Türkler, Rusya'nın "Altın Vize" Programında Lider
Rusya İçişleri Bakanlığı, yatırım yoluyla doğrudan oturum izni (VNH) alan yabancı yatırımcılara ilişkin verileri açıkladı. Bakanlık verilerine göre, 17 Mart itibarıyla Türkiye’den üç yatırımcı bu fırsattan yararlandı. Türkiye’yi, Almanya’dan iki, ABD, Gürcistan, Azerbaycan, Çin ve Güney Kore’den birer yatırımcı takip etti.
Yetkililer, toplamda 10 yabancı yatırımcının Rusya’dan oturum izni aldığını belirtti. Ocak 2023’te yürürlüğe giren mevzuatla hayata geçirilen bu sistem kapsamında, belirli yatırım kriterlerini karşılayan kişilere kalıcı oturum hakkı sağlıyor. Yatırımcılar, geçici oturum sürecini atlayarak doğrudan uzun süreli oturum izni başvurusu yapabiliyor.

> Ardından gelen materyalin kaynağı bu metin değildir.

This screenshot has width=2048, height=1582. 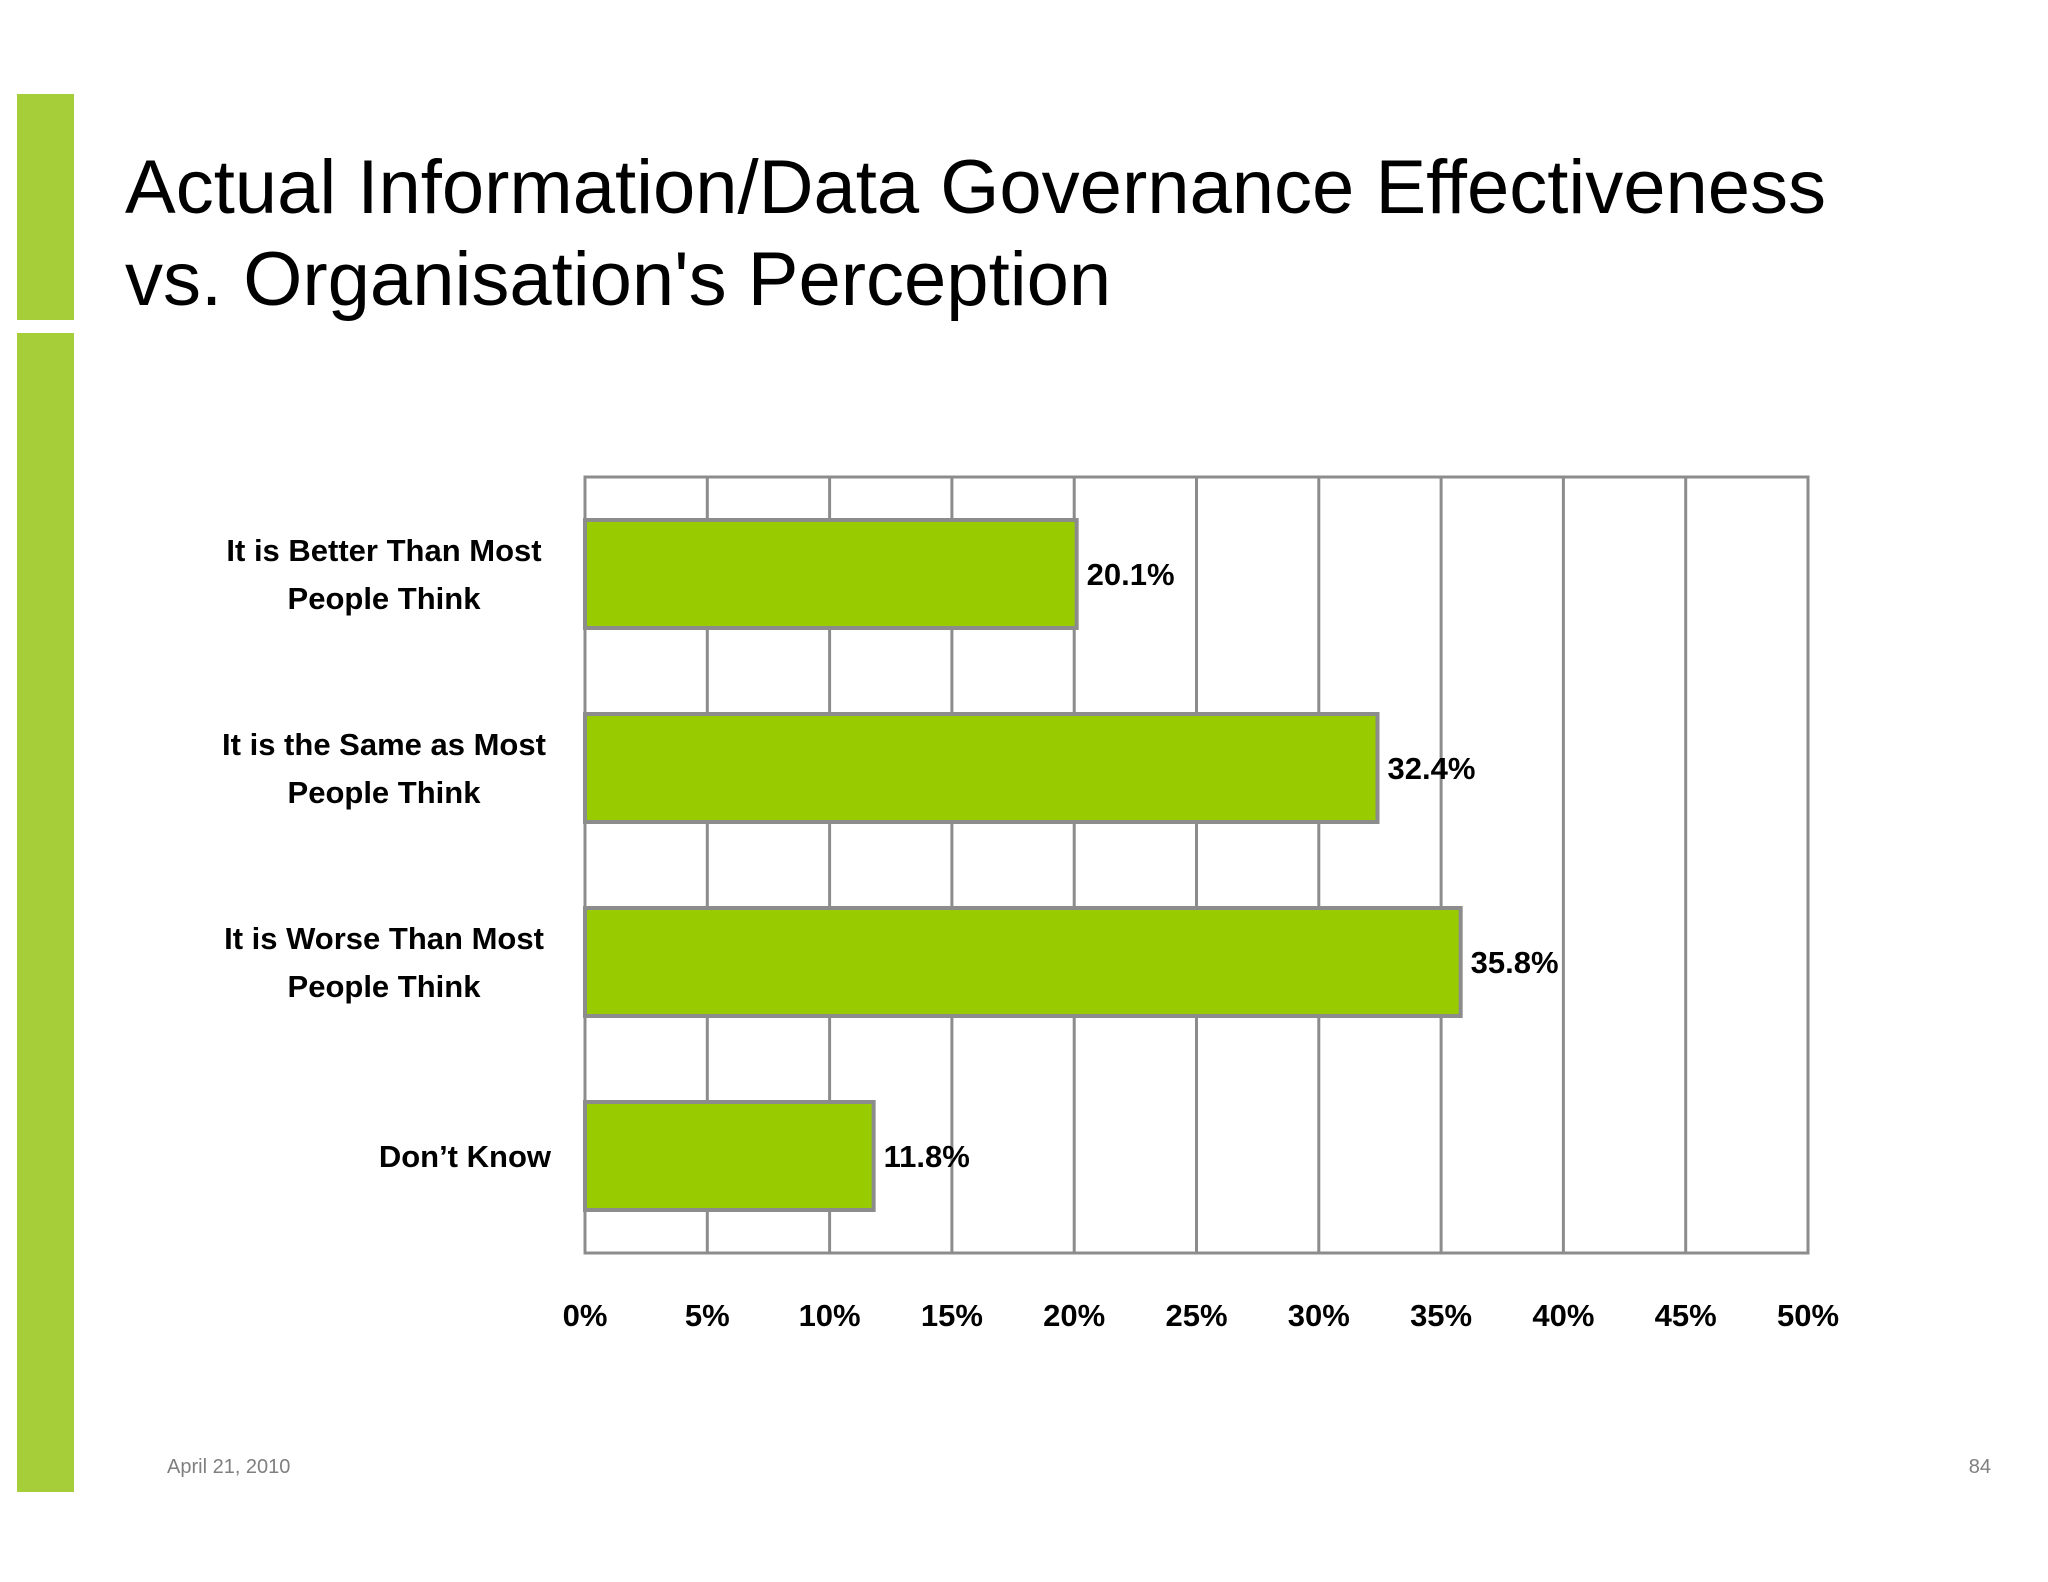 What do you see at coordinates (830, 1316) in the screenshot?
I see `x-tick-label-10: 10%` at bounding box center [830, 1316].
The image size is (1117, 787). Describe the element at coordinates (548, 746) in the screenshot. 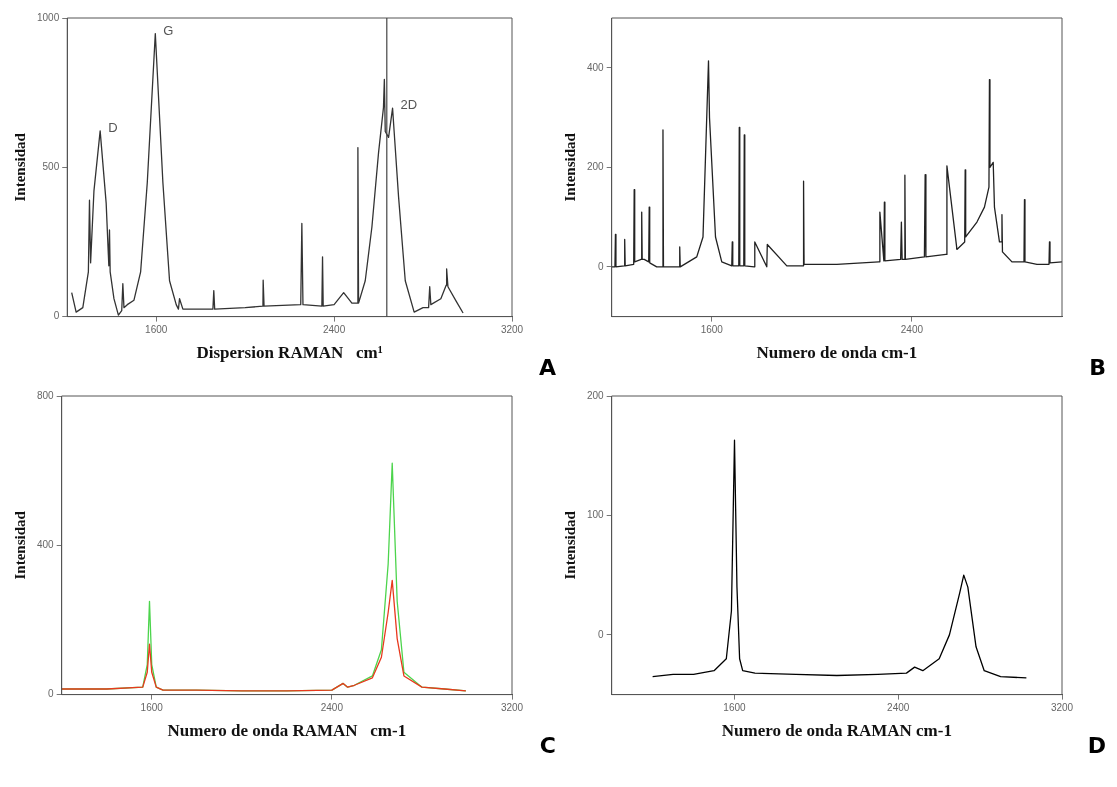

I see `text: C` at that location.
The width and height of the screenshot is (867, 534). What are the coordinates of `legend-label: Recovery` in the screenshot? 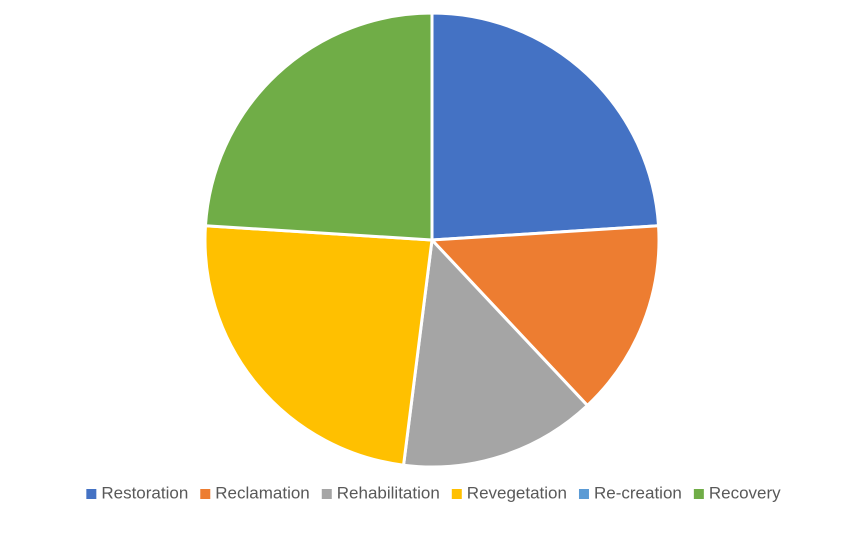 It's located at (745, 492).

RUSYA’NIN "ALTIN VİZE" ŞARTLARI
Altın vize programı, Rusya’ya sermaye getiren yatırımcılara hızlı ve kolay oturum hakkı sunmayı amaçlıyor. Program kapsamında yatırımcıların en az 15 milyon ruble (yaklaşık 4,5 milyon TL) değerinde bir Rus şirketine yatırım yapması ya da en az 50 milyon ruble (yaklaşık 15 milyon TL) değerinde yabancı şirket yatırımı gerçekleştirmesi gerekiyor. Ayrıca, yatırım yapılan şirketin en az üç yıldır faaliyet göstermesi, 6 milyon ruble vergi ödemesi ve en az 25 kişiyi istihdam etmesi gibi şartları karşılaması bekleniyor.
Bunlara ek olarak, yatırımcılar başlangıç sermayesi 10 milyon ruble olan ve en az 10 Rus vatandaşını istihdam eden bir şirket kurarak da oturum izni alabiliyor. Alternatif olarak, üç yıl boyunca 30 milyon ruble değerinde Rus devlet tahvili veya gayrimenkul yatırımı yapılması gerekiyor. Petrol, gaz, tarım, enerji, tıp, IT ve araştırma gibi sektörlere meşru kaynaklardan yatırım yapılması da şartlar arasında yer alıyor.
PROGRAMIN GELECEĞİ BELİRSİZ
Rusya’nın altın vize programına 2023 yılında toplam 20 kişi başvururken, bu başvurular ABD, Almanya, Çin, Sırbistan, Gürcistan, Türkiye ve Cezayir vatandaşlarından geldi. Program kapsamında toplamda 1,2 milyar ruble (yaklaşık 13 milyon dolar) yatırım yapıldığı açıklandı. Ancak şu ana kadar verilen oturum izinlerinin sınırlı kalması, programın yatırımcılar açısından yeterince cazip olup olmadığı konusunda soru işaretleri yaratıyor. Uzmanlara göre, ilerleyen dönemde yatırım kriterlerinin esnetilip esnetilmeyeceği, programın ne kadar ilgi göreceğini belirleyecek.